Stored items
========

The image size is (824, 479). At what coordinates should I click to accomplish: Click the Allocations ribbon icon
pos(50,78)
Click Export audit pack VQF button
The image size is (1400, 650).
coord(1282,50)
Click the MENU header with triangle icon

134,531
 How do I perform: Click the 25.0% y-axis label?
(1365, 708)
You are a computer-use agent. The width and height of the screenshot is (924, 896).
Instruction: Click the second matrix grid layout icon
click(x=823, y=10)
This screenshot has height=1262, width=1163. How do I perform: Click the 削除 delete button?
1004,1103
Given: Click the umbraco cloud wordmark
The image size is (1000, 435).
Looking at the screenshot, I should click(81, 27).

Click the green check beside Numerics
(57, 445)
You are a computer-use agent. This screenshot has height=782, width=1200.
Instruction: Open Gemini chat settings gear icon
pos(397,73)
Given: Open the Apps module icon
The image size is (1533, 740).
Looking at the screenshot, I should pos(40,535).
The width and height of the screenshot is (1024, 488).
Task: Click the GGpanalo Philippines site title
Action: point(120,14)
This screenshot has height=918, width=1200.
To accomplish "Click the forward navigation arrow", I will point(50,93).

========

* Brief
Reproduce the entries in full, exactly as written.

* Response to the task
The image size is (824, 479). At what coordinates should I click to accomplish: Click the Allocations ribbon icon
pos(50,78)
Click Export audit pack VQF button
The image size is (1400, 650).
coord(1282,50)
Click the MENU header with triangle icon

134,531
 How do I perform: Click the 25.0% y-axis label?
(1365, 708)
You are a computer-use agent. The width and height of the screenshot is (924, 896).
Instruction: Click the second matrix grid layout icon
click(x=823, y=10)
This screenshot has height=1262, width=1163. How do I perform: Click the 削除 delete button?
1004,1103
Given: Click the umbraco cloud wordmark
The image size is (1000, 435).
Looking at the screenshot, I should click(81, 27).

Click the green check beside Numerics
(57, 445)
You are a computer-use agent. This screenshot has height=782, width=1200.
Instruction: Open Gemini chat settings gear icon
pos(397,73)
Given: Open the Apps module icon
The image size is (1533, 740).
Looking at the screenshot, I should pos(40,535).
The width and height of the screenshot is (1024, 488).
Task: Click the GGpanalo Philippines site title
Action: point(120,14)
This screenshot has height=918, width=1200.
To accomplish "Click the forward navigation arrow", I will point(50,93).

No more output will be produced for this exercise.